Vive le cinéma!, Alba Rohrwacher immensamente lontana dal divismo a Lecce

by Paola Manno

Sul palco del festival Vive le cinéma!, a Lecce, durante la masterclass a cura di Bruno Roberti e Luca Bandirali, Alba Rohrwacher parla a voce bassa dentro al microfono, sembra una ragazzina che sta chiedendo il permesso di intervenire in un dibattito.

E invece è una delle attrici italiane più apprezzate del momento, 2 David di Donatello, 2 Globi d’oro, la Coppia Volpi per la miglior interpretazione femminile nel 2014, il Nastro d’argento nel 2016, 3 Ciak d’oro e 3 Premi Pasinetti alla Mostra internazionale del cinema di Venezia, interprete di numerosi film di fama nazionale ed internazionale.

 Nella sua larga t-shirt bianca, coi capelli tirati su, è diversa dalle altre attrici italiane, immensamente lontana dal divismo di tanti e tante che fanno cinema. Le sue risposte alle domande dei relatori lo confermano, a me è sembrata una bellissima conversazione sincera. “Lavorare con Bellocchio è stato facile. E per me il facile è arte”. Utilizza proprio questo aggettivo, legandolo alla naturalezza del fare, alla spontaneità, alla semplicità di arrivare al cuore di un personaggio, di un lavoro, se si è accompagnati da un maestro. A me ha fatto pensare ai versi di Saba “mi incantò la rima amore-fiore/la più antica, difficile del mondo”.

Bruno Roberti afferma che Alba lo fa pensare agli anni ’30, ad Antonioni, a Monica Vitti, l’attrice attraverso il cui corpo passa il movimento del reale.

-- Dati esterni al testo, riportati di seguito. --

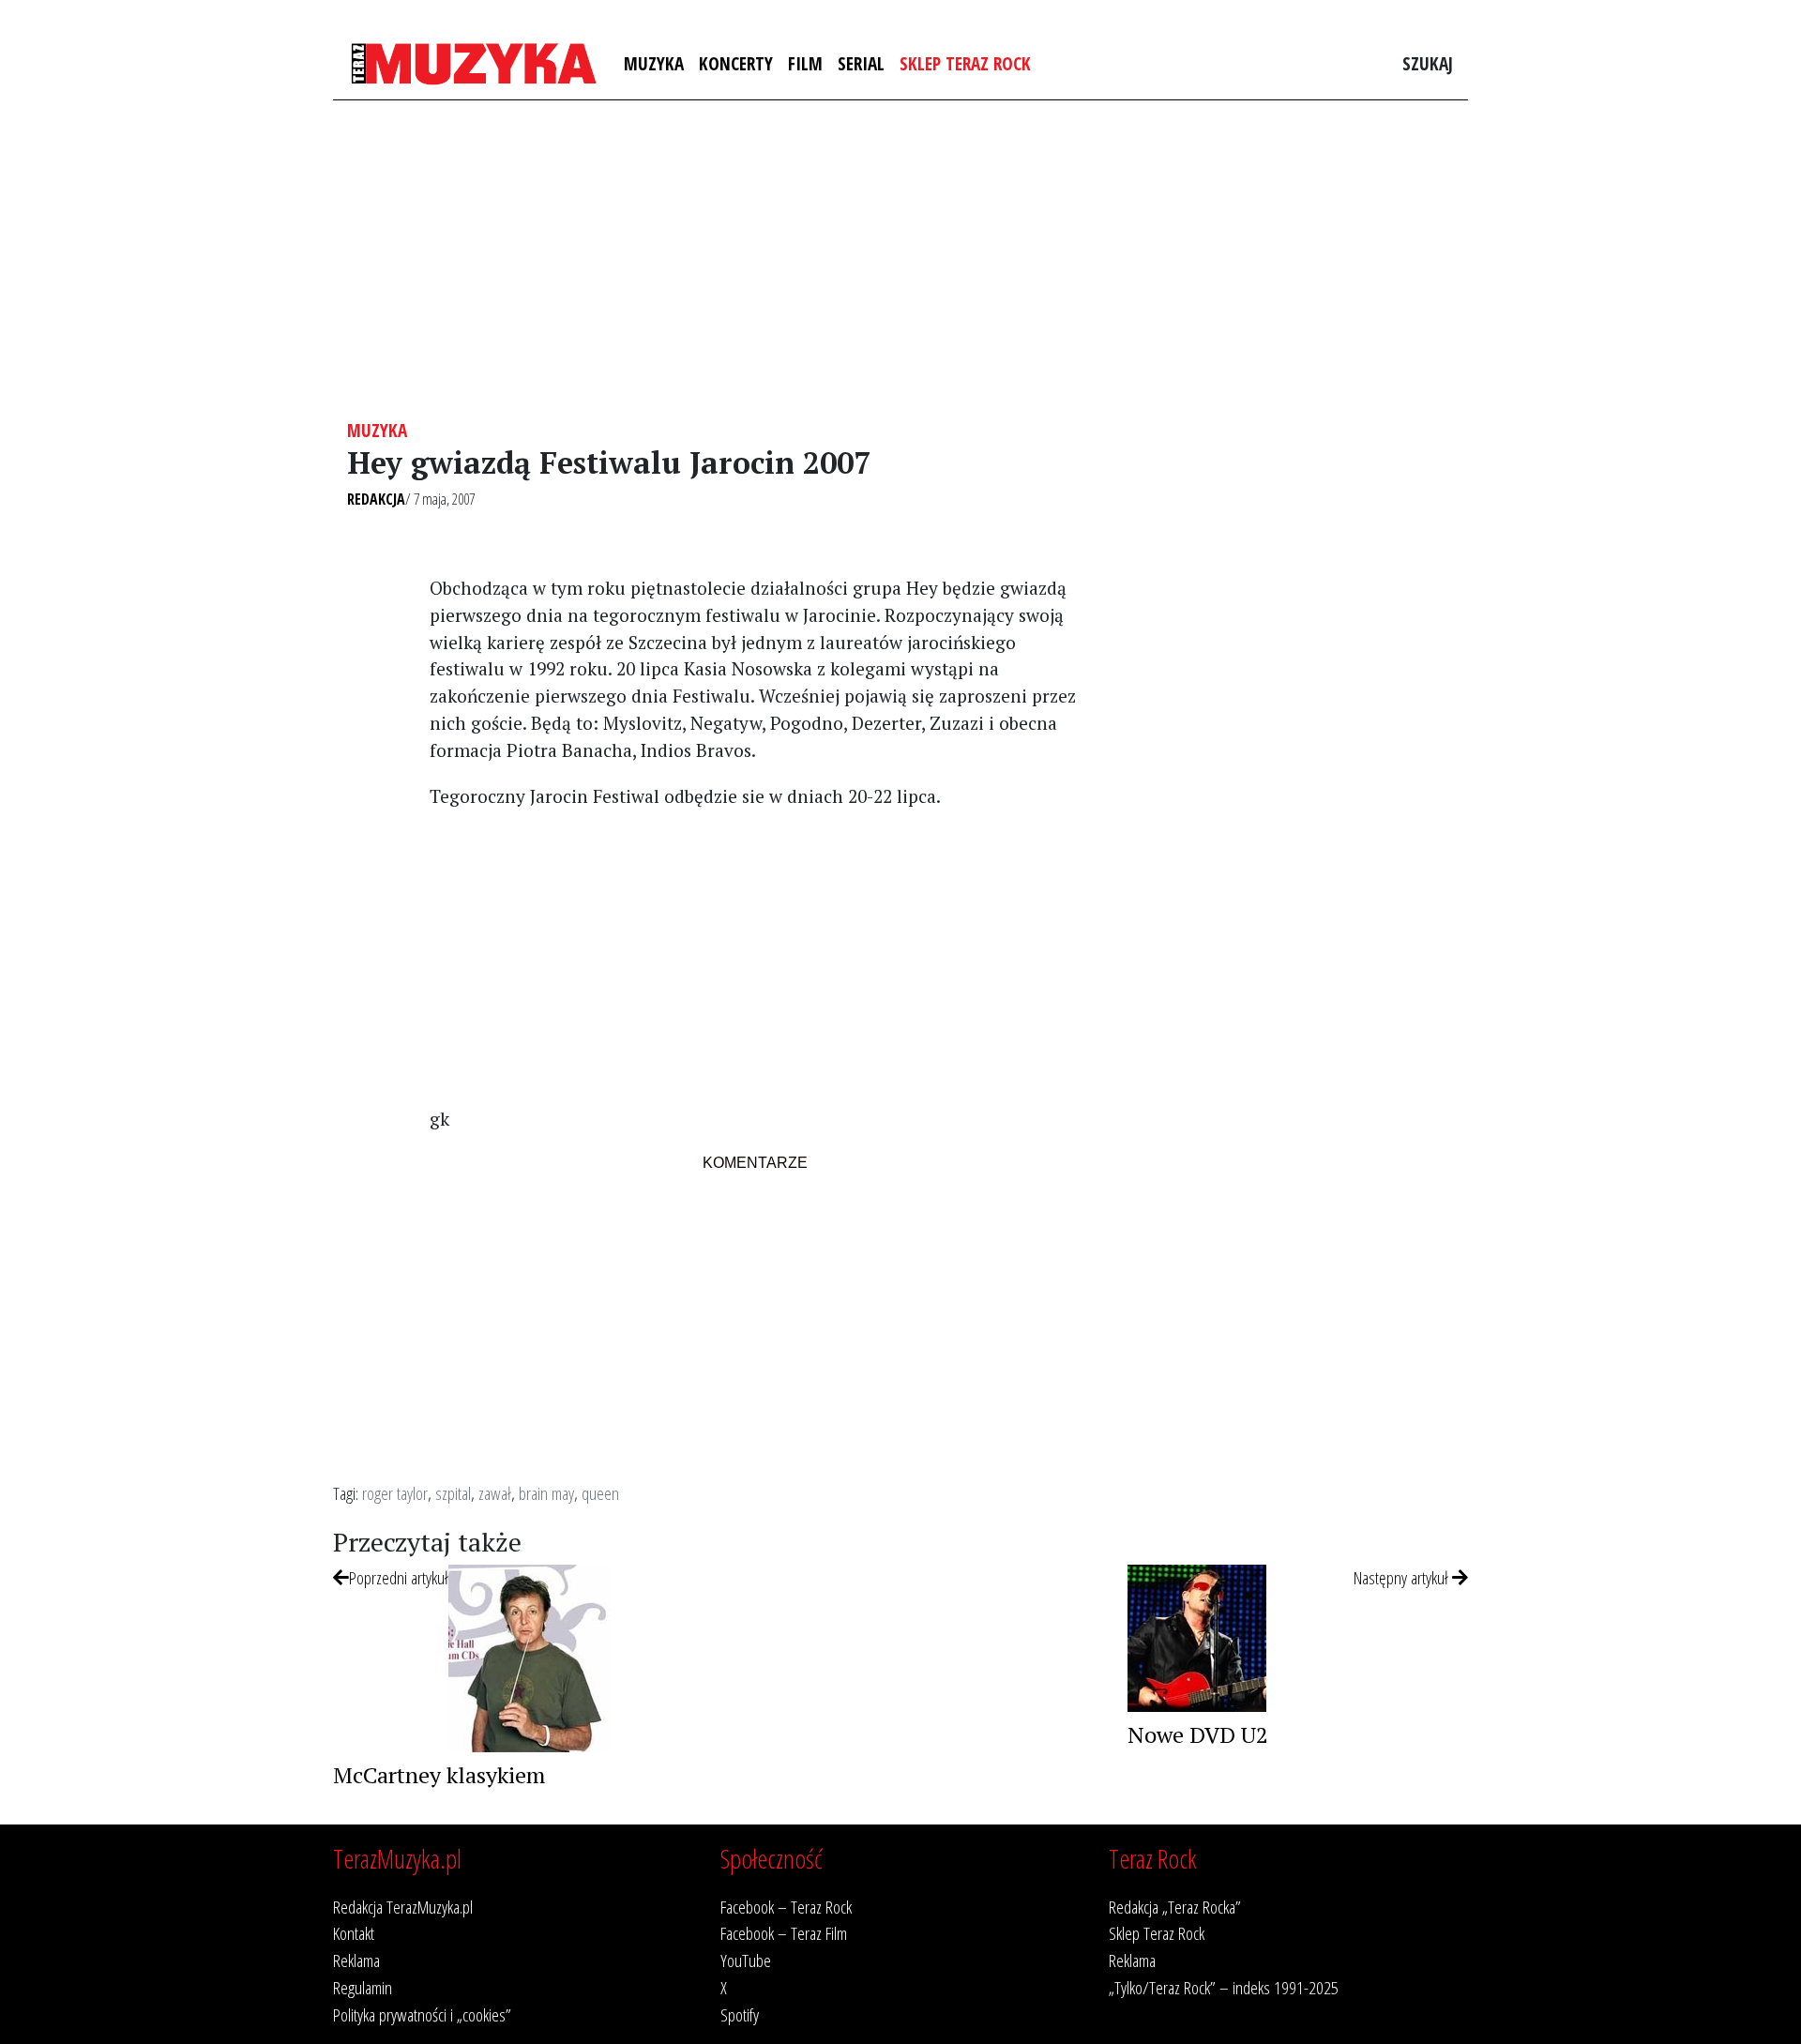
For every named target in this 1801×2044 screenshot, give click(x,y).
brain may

In Alba, lui dice, c’è un aurea antica che tuttavia non impedisce all’attrice di interpretare personaggi moderni in maniera impeccabile. Pensa alle donne dei film di Soldini, ad esempio. Alba racconta il lavoro quasi maniacale del regista attorno ai suoi personaggi, al lavoro intenso con gli attori, all’attenzione per ogni dettaglio che però, davanti alla cinepresa, non si percepisce, e, di nuovo, diventa facile. “Devo a Silvio (Soldini) la capacità di vedermi diversa”.

Si parla poi del rapporto con il cinema francese, che l’attrice dice di seguire ed amare; racconta della sua esperienza con Desplechin, “un autore che ha nutrito i miei sogni”. Per Alba, avere a che fare con il regista francese le ha restituito un enorme senso di libertà, le ha permesso, per lunghissimi giorni, di dimenticare se stessa.

Un film in cui non ha certamente dimenticato se stessa è invece “Le meraviglie”, scritto e diretto dalla sorella Alice nel 2014, che racconta la storia, ispirata alla propria infanzia, di una famiglia di apicoltori. E’ un film in cui si percepisce la sorellanza, in cui il paesaggio ha un ruolo dominante. “Lavorare con Alice è più che essere attrice. Conoscevo il film in maniera approfondita, l’ho visto nascere… trasformarsi attraverso le vari fasi della sceneggiatura, ho assistito ai cambiamenti di azioni, scene e carattere dei personaggi, è stata per me un’esperienza profonda, e dunque…facile”.

Ritorna, la parola “facile”, ed è questo quello che mi resta di questa piacevole serata nel cortile della biblioteca provinciale Bernardini: questa donna dalla bellezza semplice, dai discorsi semplici: stasera mi pare di capirne il successo. Alba Rohrwacher è il volto normale di una donna italiana in cui ci si ritrova, che somiglia a molte altre donne: sensibile, imperfetta, una consapevolezza assodata, un talento non urlato, ma insieme una donna appassionata, che è arrivata sugli schermi di tutta Europa ed è rimasta, mi pare, una persona che non deve dimostrare nulla, e che serenamente racconta che quello dell’attore è un lavoro bellissimo.